Я сообщаю ему о нашем намерении, но он почему-то не приходит в восторг от нашей храбрости.
— Глупо, Вера Александровна, — в голосе его слышится только усталость. — К чему этот героизм? Если вы думаете, что барышня благородных кровей менее подвержена воздействию холеры, то вы ошибаетесь. Я ценю ваше желание помочь, но как врач не могу его одобрить. Сейчас ежедневно в Петербурге заболевают несколько сотен человек, и большинству из них, увы, мы помочь не в силах. К сожалению, мы еще очень мало знаем об этой болезни.
— Я понимаю, — киваю я, с трудом отгоняя трусливую мысль поддаться на его уговоры. — Но прошу вас, позвольте побыть здесь хотя бы несколько часов. В вашу больницу сегодня привезли сынишку нашей знакомой. Разрешите нам хотя бы увидеть его. Я просто побуду с ним рядом, подержу его за руку. Я не могу вам объяснить всего, но…
Я не имею права рассказывать о своем даре, к тому же, я не уверена, что этот дар значит хоть что-то, когда речь идет о холере. Но я хочу хотя бы попробовать помочь.

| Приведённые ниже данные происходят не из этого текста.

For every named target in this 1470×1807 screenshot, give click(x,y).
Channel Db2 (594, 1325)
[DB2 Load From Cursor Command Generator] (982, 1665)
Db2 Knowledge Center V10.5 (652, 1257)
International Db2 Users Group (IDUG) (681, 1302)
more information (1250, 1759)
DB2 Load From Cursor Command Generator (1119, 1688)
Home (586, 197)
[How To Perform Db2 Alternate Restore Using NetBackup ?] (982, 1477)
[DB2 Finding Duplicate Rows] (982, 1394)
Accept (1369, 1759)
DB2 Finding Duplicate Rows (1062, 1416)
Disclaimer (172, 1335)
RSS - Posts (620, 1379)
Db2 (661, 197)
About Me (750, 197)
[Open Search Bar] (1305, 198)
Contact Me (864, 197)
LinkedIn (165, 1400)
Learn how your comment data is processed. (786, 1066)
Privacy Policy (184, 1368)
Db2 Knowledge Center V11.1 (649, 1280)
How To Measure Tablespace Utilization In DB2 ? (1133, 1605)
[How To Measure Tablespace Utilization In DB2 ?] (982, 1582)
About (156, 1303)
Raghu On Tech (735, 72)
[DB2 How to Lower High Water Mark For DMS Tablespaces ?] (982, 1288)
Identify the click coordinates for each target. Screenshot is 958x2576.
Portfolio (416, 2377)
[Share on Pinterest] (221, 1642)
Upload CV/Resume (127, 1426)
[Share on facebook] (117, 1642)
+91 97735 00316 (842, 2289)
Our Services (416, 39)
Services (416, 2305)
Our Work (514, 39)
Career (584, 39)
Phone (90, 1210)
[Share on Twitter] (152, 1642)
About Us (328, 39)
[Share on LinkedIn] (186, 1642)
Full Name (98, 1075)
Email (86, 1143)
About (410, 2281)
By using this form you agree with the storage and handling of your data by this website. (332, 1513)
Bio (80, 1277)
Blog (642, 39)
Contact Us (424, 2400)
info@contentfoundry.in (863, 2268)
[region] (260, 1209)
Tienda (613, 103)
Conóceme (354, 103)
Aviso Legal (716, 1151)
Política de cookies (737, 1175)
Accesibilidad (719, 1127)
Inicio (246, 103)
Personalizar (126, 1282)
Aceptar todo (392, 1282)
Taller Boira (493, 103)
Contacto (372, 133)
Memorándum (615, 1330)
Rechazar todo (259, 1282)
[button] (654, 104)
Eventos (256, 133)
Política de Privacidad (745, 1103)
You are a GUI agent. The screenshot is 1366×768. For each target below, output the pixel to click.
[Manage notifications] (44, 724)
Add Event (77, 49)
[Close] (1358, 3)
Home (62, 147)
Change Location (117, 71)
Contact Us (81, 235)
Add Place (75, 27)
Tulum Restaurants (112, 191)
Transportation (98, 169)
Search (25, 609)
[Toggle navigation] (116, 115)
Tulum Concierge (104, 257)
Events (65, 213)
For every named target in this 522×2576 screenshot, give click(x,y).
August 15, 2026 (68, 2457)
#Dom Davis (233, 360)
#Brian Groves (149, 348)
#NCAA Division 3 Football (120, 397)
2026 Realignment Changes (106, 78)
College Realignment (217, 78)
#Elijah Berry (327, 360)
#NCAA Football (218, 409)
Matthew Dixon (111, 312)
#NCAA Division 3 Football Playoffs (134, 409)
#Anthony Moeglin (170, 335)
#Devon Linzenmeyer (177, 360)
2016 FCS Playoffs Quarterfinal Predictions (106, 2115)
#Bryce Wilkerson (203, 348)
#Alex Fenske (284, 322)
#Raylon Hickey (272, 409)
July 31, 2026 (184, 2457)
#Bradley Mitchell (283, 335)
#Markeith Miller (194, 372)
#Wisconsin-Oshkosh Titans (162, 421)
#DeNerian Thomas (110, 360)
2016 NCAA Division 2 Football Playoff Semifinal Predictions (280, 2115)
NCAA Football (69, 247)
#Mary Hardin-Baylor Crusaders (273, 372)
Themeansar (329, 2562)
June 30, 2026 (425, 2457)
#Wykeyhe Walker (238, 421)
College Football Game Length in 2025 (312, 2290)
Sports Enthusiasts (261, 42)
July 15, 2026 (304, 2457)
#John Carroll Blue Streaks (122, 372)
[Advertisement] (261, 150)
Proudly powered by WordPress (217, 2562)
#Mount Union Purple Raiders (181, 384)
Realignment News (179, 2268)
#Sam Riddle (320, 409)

— Я когда-то знавал вашего отца, Вера Александровна, — голос Болотова чуть смягчается. — Я знаю, что у князя Бельского есть способность лечить людей, и возможно, она передалась и вам. Да, я не откажусь от вашей помощи, но я обязан еще раз напомнить вам о той опасности, которой вы собираетесь себя подвергнуть. Здесь не хватает кроватей, и больные лежат прямо на полу — без различия чинов и званий. Здесь тяжело дышать от смрада, а лекарств катастрофически нет. Среди больных попадаются буйные, и много тех, кто воспринимает докторов как врагов.
Я вспоминаю слова Катерины и киваю:
— Да, я слышала про это. Но, уверена, так думают не все.
Болотов усмехается:
— Вчера на Разъезжей улице напали на больничную карету. Врач, кучер и сопровождавший их полицейский унтер-офицер были убиты. А пару дней назад толпа остановила моего товарища, заподозрив в нем отравителя. Его раздели, обыскали, а когда нашли склянку с пилюлями, заставили проглотить их все разом.
Я невольно вздрагиваю. А Болотов продолжает:
— После недавнего польского восстания народ называет отравителями именно поляков, а у главного врача нашей больницы — польская фамилия Земан. Я уже посоветовал ему не выходить на улицу. Так что же — вы по-прежнему хотите нам помогать?
Я снова киваю.
— Хорошо, — уступает он, — пойдемте.